The role of dynamic address assignment is to provide IP addresses to our network devices (client) as they are needed, using a database as a source of IP addresses and related parameters. The information in this database is provided by a server to clients needing address configuration. These servers match a client with their address records in the database and return the information stored there to the client. The client then sets its IP configuration using the parameter values returned.
Benefits of Dynamic IP Address Assignment
Dynamic address assignment provides several benefits to the administrator. It greatly reduces the time spent configuring clients, since the process occurs automatically across the network rather than having to visit each workstation. Instead, administrators spend their time configuring the database. It can also help prevent configuration problems such as duplicate address assignments or input errors. It may even provide a mechanism for recovering and reusing assigned addresses that are no longer being used.

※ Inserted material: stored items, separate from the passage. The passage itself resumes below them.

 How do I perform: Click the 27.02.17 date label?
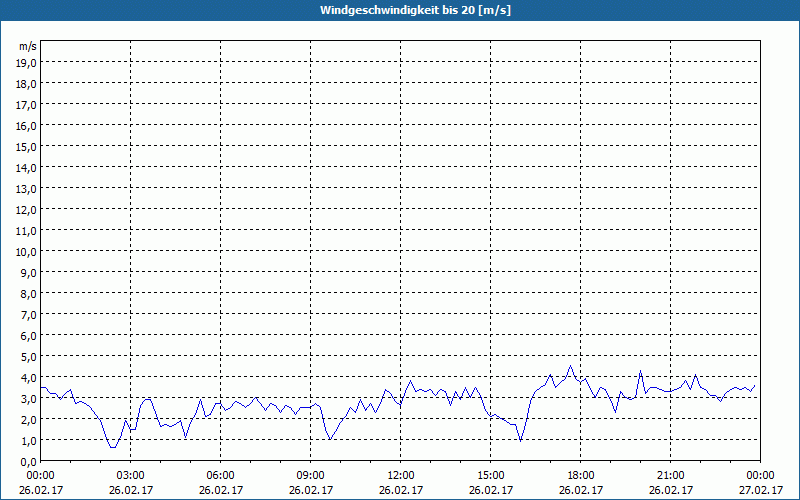(x=760, y=490)
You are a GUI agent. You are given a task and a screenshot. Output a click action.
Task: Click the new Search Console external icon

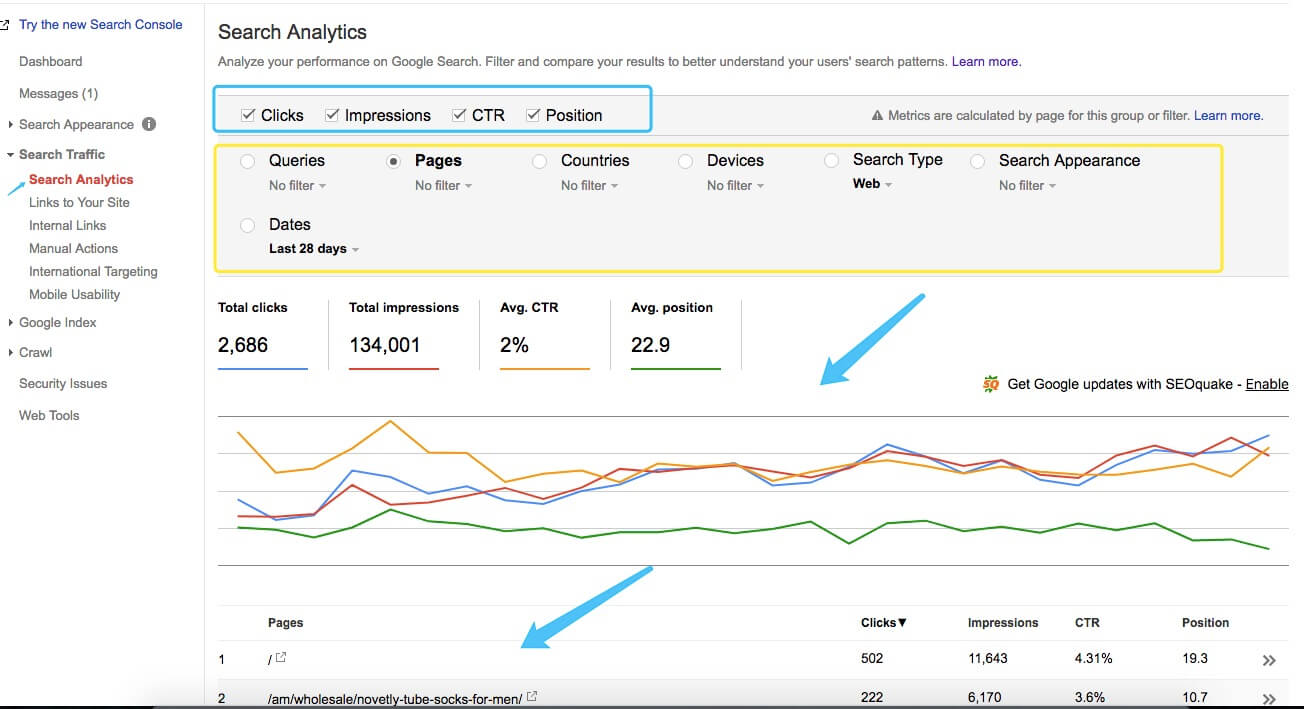click(x=5, y=25)
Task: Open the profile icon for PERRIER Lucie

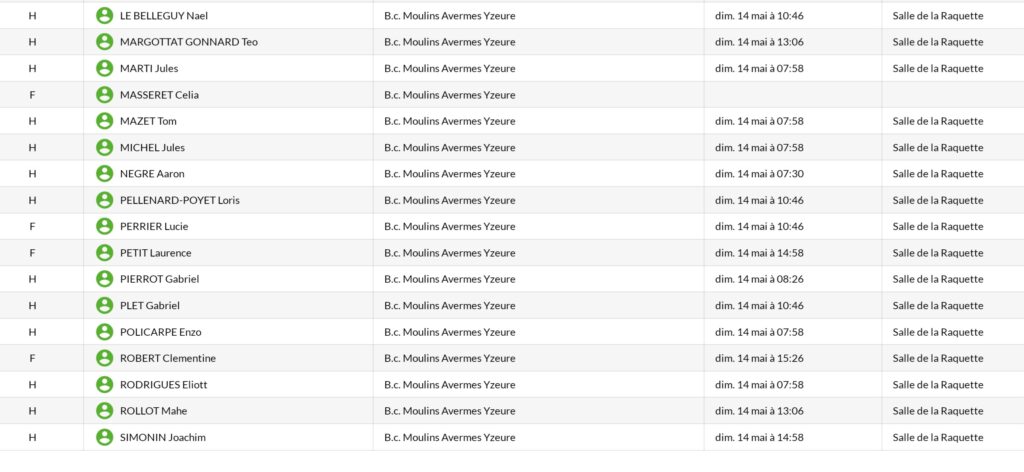Action: click(104, 227)
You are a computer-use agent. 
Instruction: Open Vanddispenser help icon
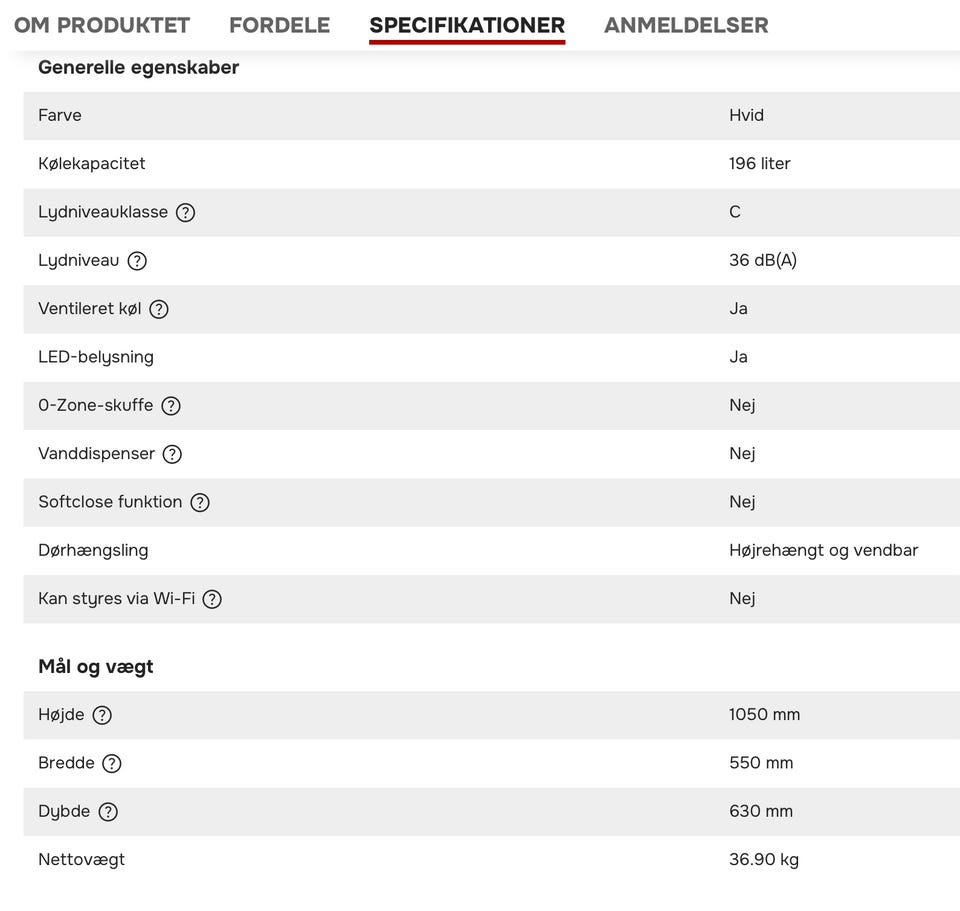[172, 454]
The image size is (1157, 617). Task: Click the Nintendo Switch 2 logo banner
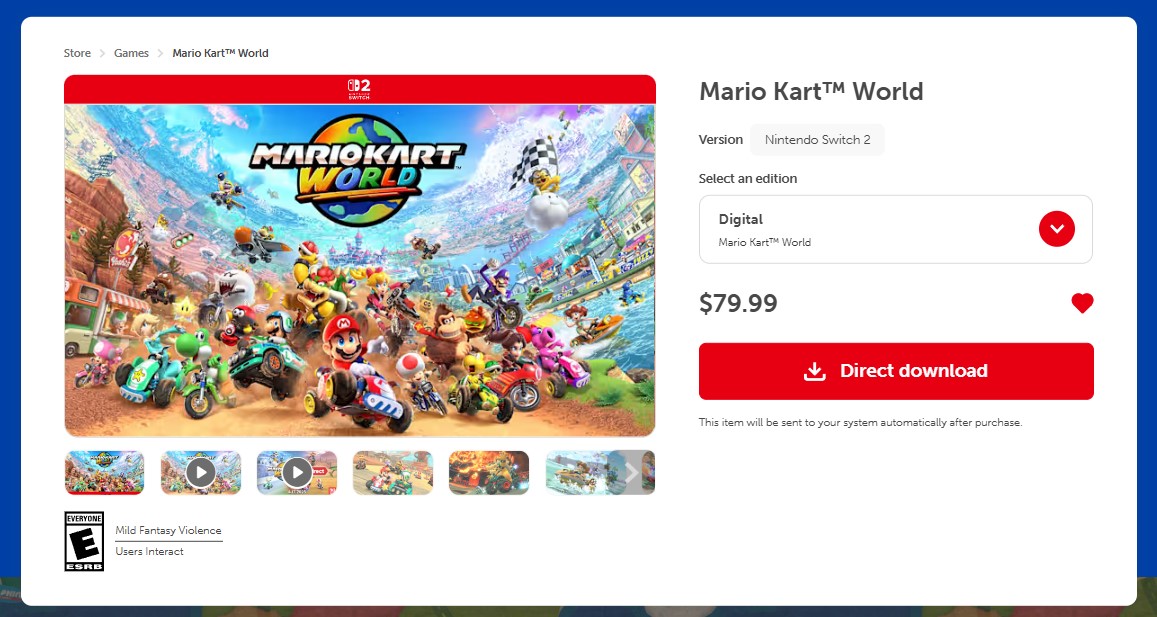[x=360, y=89]
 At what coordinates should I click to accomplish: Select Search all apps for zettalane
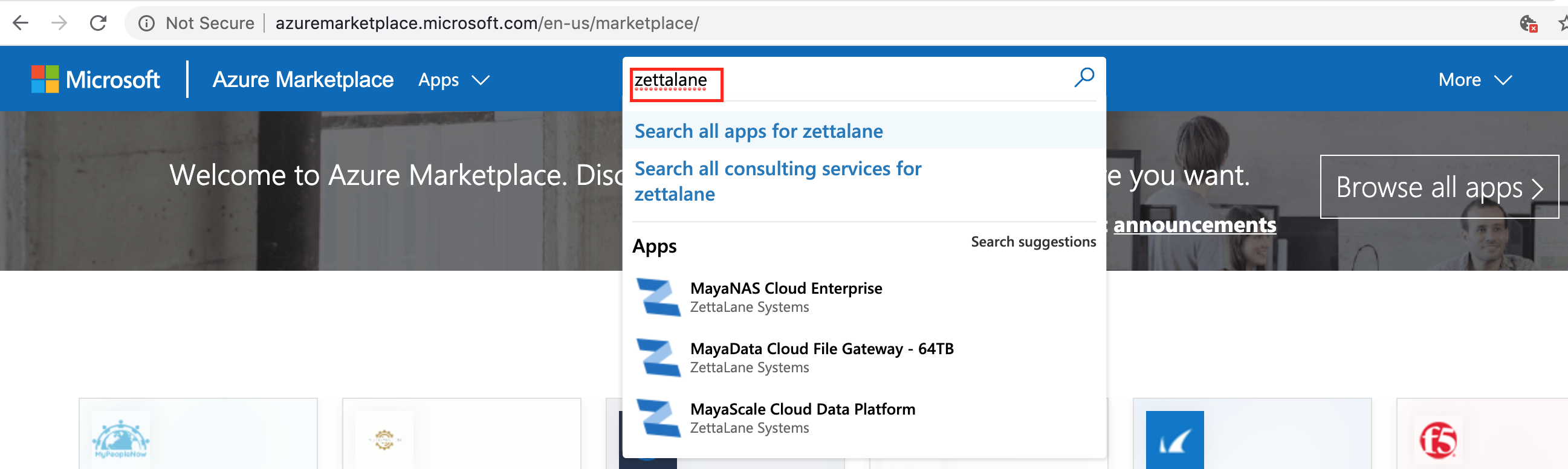click(x=759, y=131)
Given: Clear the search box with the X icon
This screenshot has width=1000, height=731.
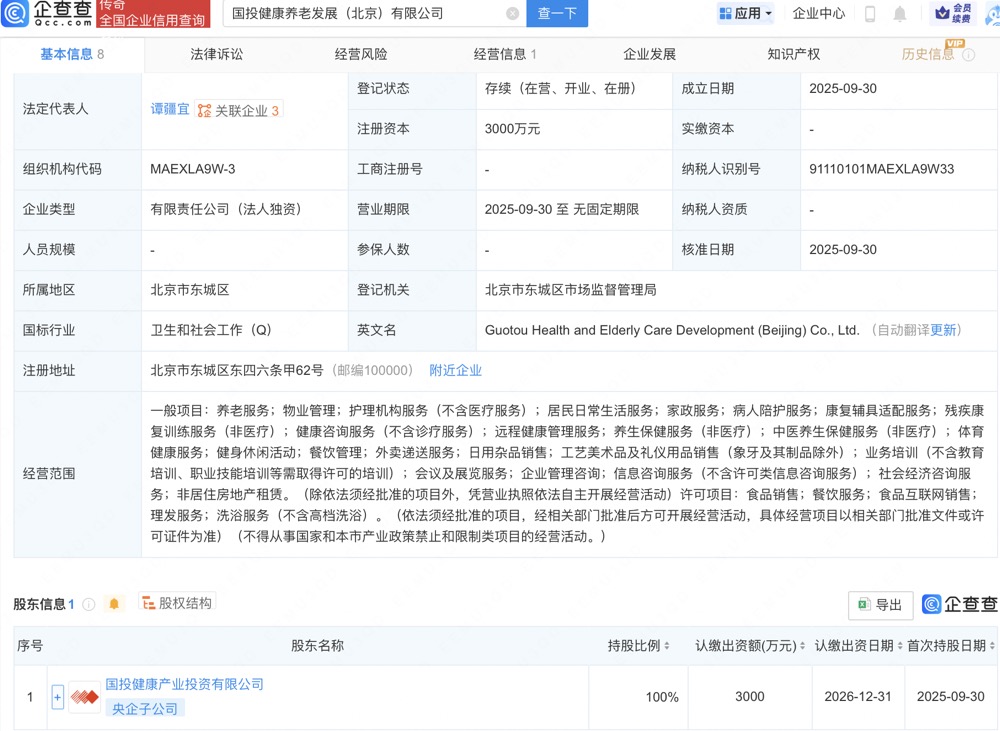Looking at the screenshot, I should (x=513, y=14).
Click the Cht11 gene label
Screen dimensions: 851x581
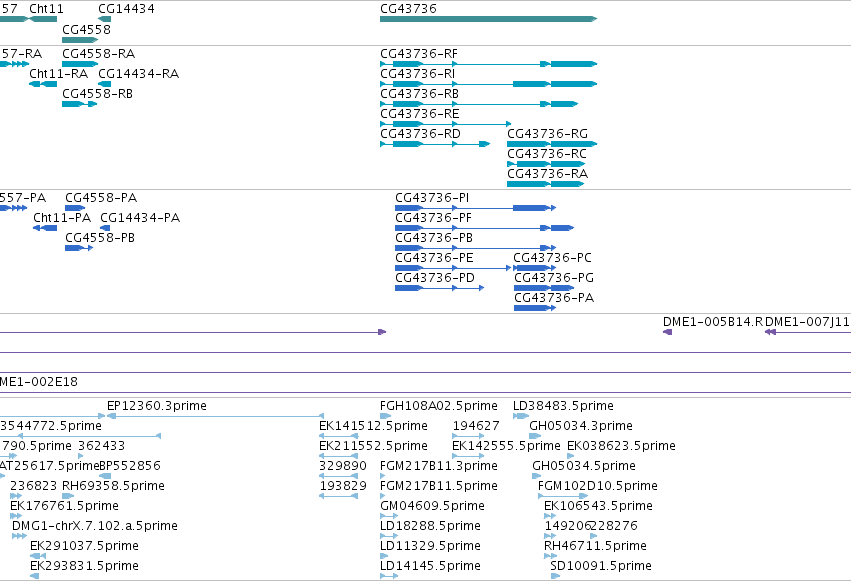click(x=46, y=9)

A key feature of dynamic address assignment concerns the protocols that are used between the requesting client and the server that provides address information. These protocols define the process of obtaining configuration information. They specify the format of the packets used to convey information between client and server and may define the range of information that can be distributed to the client. The rest of this chapter will focus on these protocols.
A Brief History
It’s ironic to note that the original impetus for much of the development of dynamic addressing protocols was not fueled directly by the desire for remote IP address configuration. Rather, it was based on the need to define a protocol that could be used to boot a diskless host across the network.
The focus on diskless booting was a product of the times since during the 1980s when the original BOOTP RFC was released, there was a flirtation with the diskless workstation architecture not unlike the current interest in terminal servers and “network computers.”
Diskless workstations used centralized disk storage, which could reduce the total costs of mass storage during an era when these costs were very high. They also held the promise of greater control over the data, centralized backup and administration, and file sharing.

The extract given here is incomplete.